Although Cockburn is the most explicit in his people-centric view of software development, the notion of people first is a common theme with many thinkers in software. The problem, too often, is that methodology has been opposed to the notion of people as the first-order factor in project success.
This creates a strong positive feedback effect. If you expect all your developers to be plug compatible programming units, you don't try to treat them as individuals. This lowers morale (and productivity). The good people look for a better place to be, and you end up with what you desire: plug compatible programming units.
Deciding that people come first is a big decision, one that requires a lot of determination to push through. The notion of people as resources is deeply ingrained in business thinking, its roots going back to the impact of Frederick Taylor's Scientific Management approach.
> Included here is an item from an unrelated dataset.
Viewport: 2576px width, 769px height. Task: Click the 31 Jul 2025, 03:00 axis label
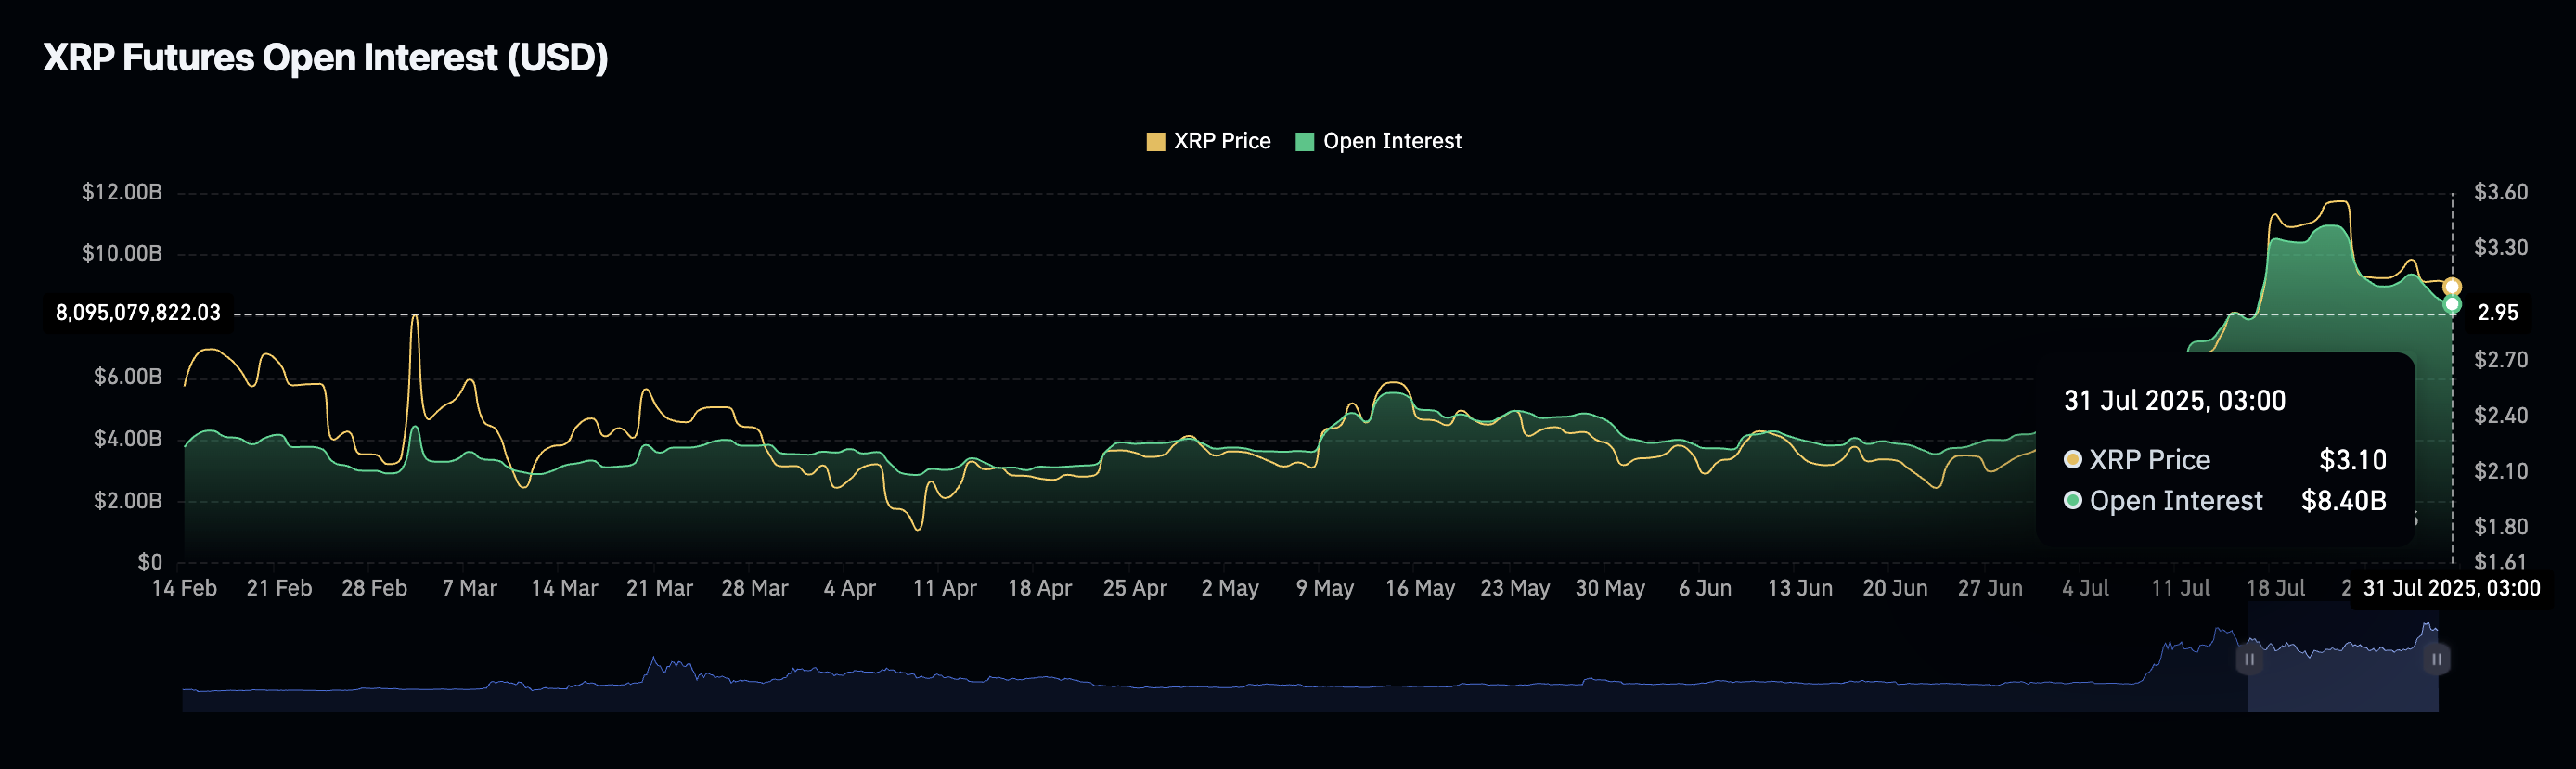pyautogui.click(x=2451, y=588)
In running a factory, this Taylorist approach may make sense. But for the highly creative and professional work, which I believe software development to be, this does not hold. (And in fact modern manufacturing is also moving away from the Taylorist model.)
Programmers are Responsible Professionals
A key part of the Taylorist notion is that the people doing the work are not the people who can best figure out how best to do that work. In a factory this may be true for several reasons. Part of this is that many factory workers are not the most intelligent or creative people, in part this is because there is a tension between management and workers in that management makes more money when the workers make less.
Recent history increasingly shows us how untrue this is for software development. Increasingly bright and capable people are attracted to software development, attracted by both its glitz and by potentially large rewards. (Both of which tempted me away from electronic engineering.) Such schemes as stock options increasingly align the programmers interests with the company's.
(There may well be a generational effect here. Some anecdotal evidence makes me wonder if more brighter people have ventured into software engineering in the last ten years or so. If so this would be a reason for why there is such a cult of youth in the computer business, like most cults there needs to be a grain of truth in it.)
When you want to hire and retain good people, you have to recognize that they are competent professionals. As such they are the best people to decide how to conduct their technical work. The Taylorist notion of a separate planning department that decides how to do things only works if the planners understand how to do the job better than those doing it. If you have bright, motivated people doing the job then this does not hold.